Augmented reality visualization of tumors on the head phantom succeeded in all 10 cases with different tumor sizes and localizations. In some cases additional anatomical structures were added to the virtual image for projection (Fig. 1). The quality of projection was good in all cases and allowed reliable visualization of the tumor borders and brain structures, such as gyri and sulci, on the head phantom. The fiducial marker–based registration of the virtual image to the head phantom was possible for all tumor localizations and after 5 repetitions. The mean time for registration was 3.8 minutes (range 2–7 minutes). The mean projection error was 0.8 ± 0.25 mm (range 0.1–1.4 mm). The mean projection errors in the various localizations were as follows: frontal 0.9 mm, temporal 0.6 mm, midline 0.7 mm, parietal 0.9 mm, and occipital 0.8 mm. There were no significant differences in accuracy in relation to tumor localization and size (p = 0.3).
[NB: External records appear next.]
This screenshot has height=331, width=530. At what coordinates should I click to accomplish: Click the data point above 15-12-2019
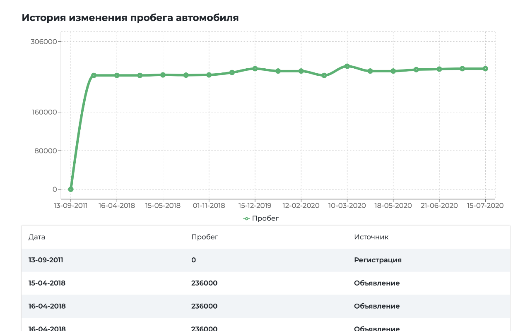click(255, 69)
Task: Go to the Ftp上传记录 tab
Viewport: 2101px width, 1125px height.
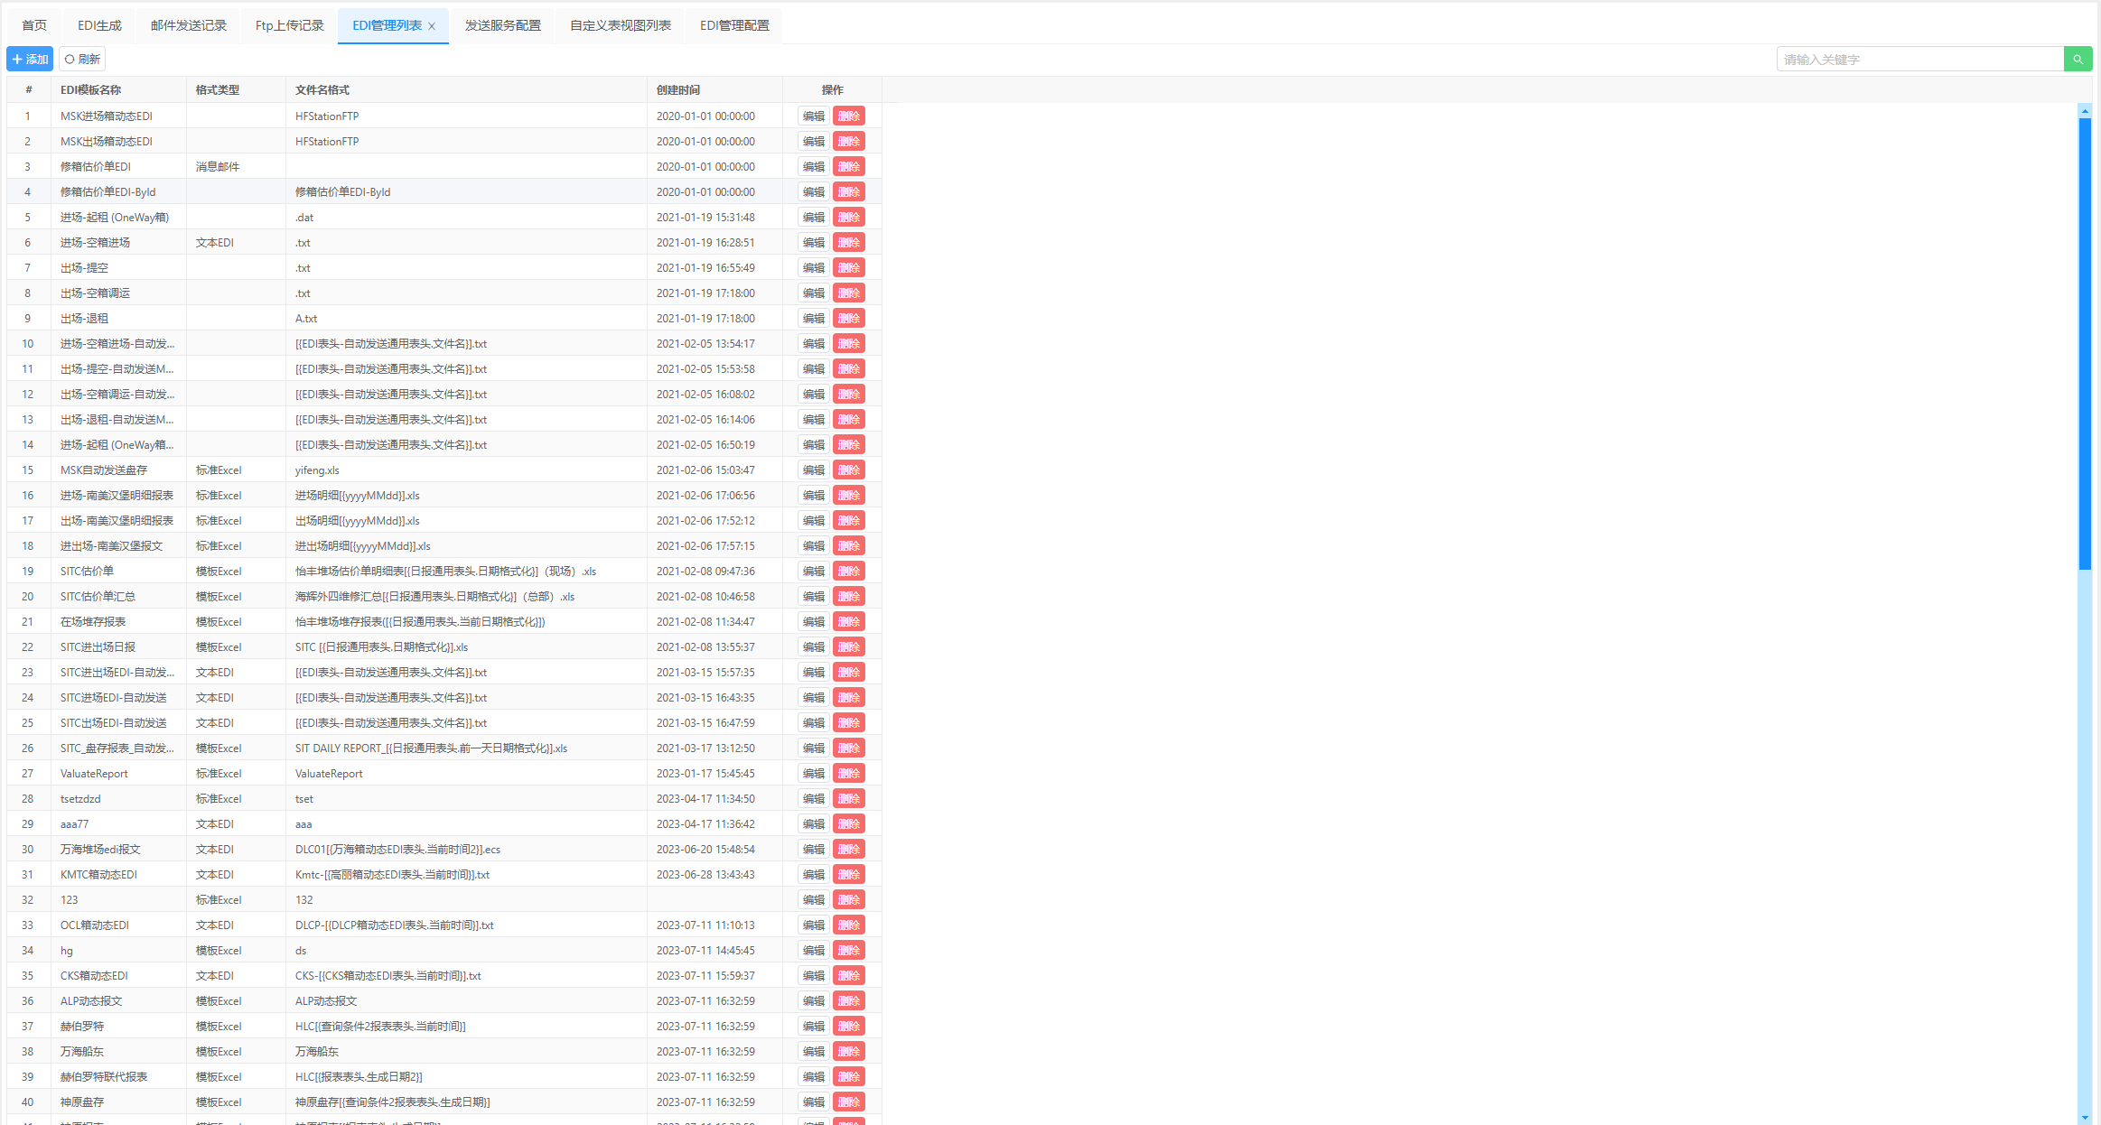Action: 289,25
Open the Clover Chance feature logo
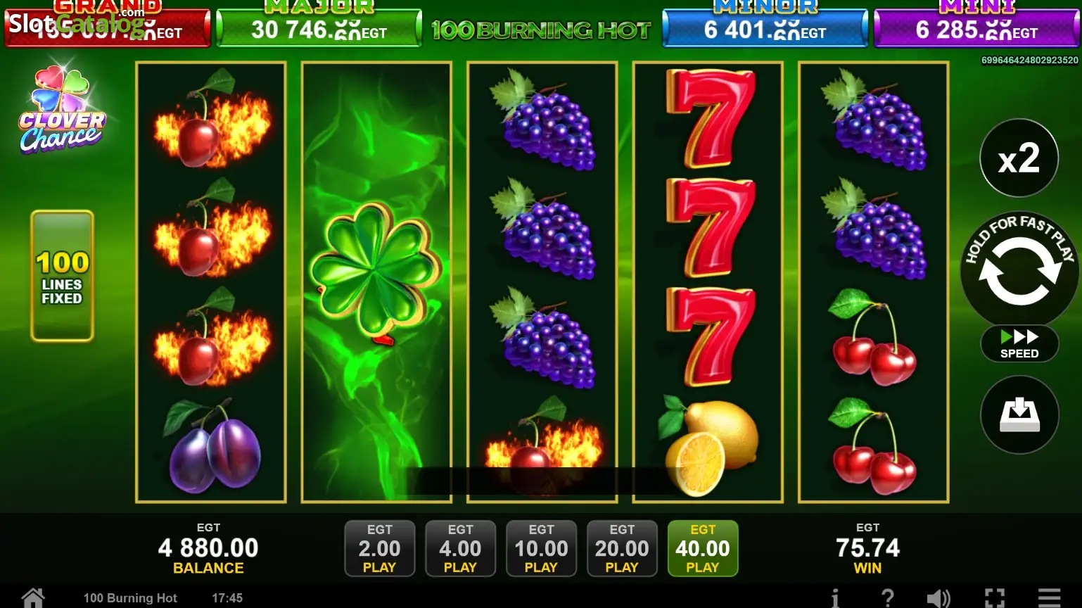Image resolution: width=1082 pixels, height=608 pixels. click(x=62, y=110)
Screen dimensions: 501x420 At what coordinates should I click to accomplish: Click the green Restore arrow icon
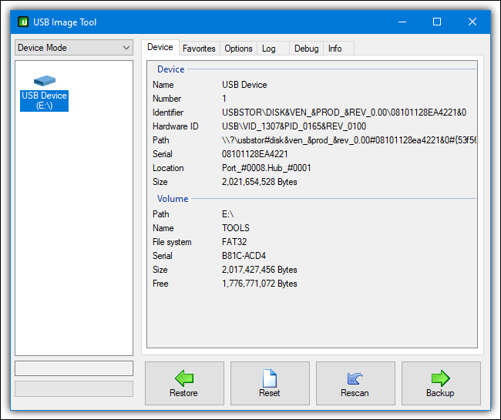pyautogui.click(x=183, y=378)
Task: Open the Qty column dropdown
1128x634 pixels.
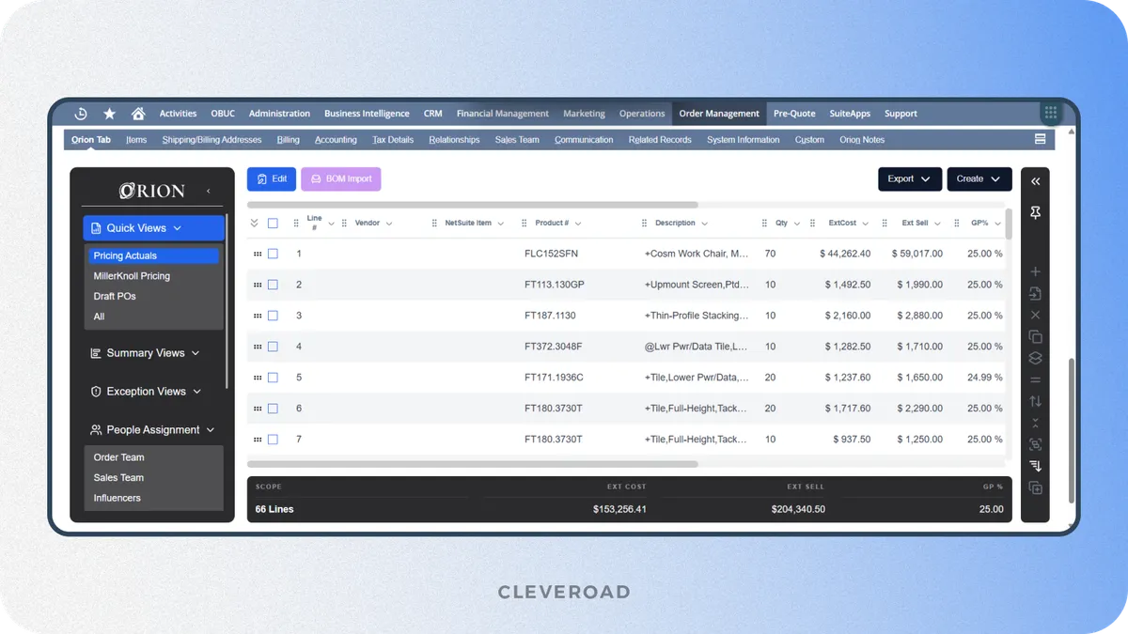Action: pos(796,223)
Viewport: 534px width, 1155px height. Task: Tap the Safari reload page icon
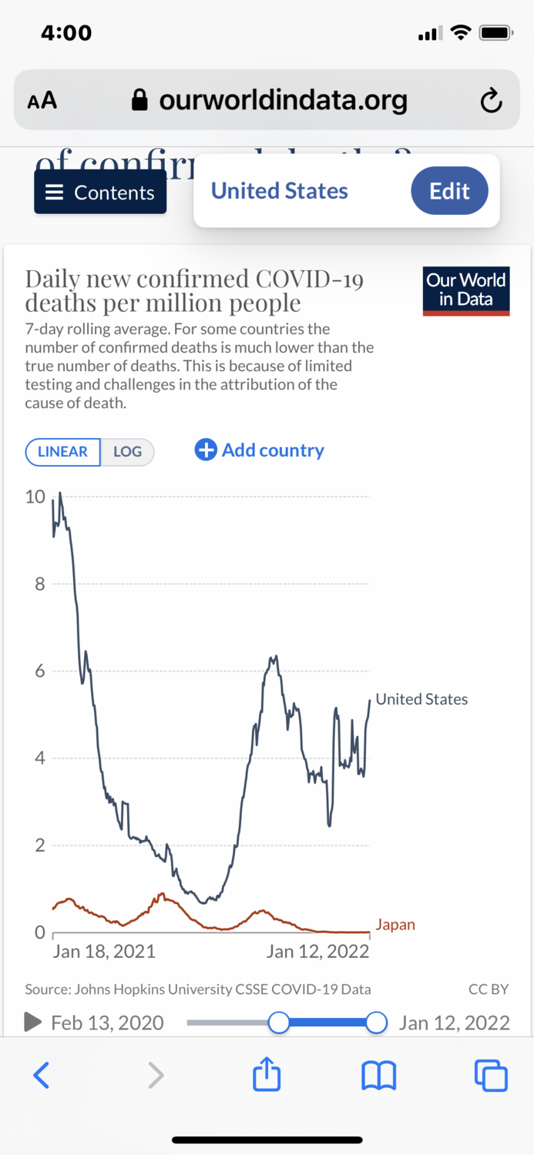tap(491, 101)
Intraoperative Application

The clinical feasibility and reliability of the augmented reality system in planning the skin incision and the craniotomy and performing the tumor resection were proved intraoperatively in 5 patients. All patients had malignant brain tumors (metastasis in 3 patients, glioblastoma in 2 patients) and underwent image-guided tumor resection with the aim of complete tumor resection. The creation of MRI-based 3D models of the head and brain and segmentation of the brain tumors were performed quickly. Visualization and localization of brain tumors using the existing navigation system was possible in all patients. The quality of projection was good in all cases and allowed the precise identification of tumor borders in relation to real anatomical structures such as gyri, sulci, and cortical arteries and veins.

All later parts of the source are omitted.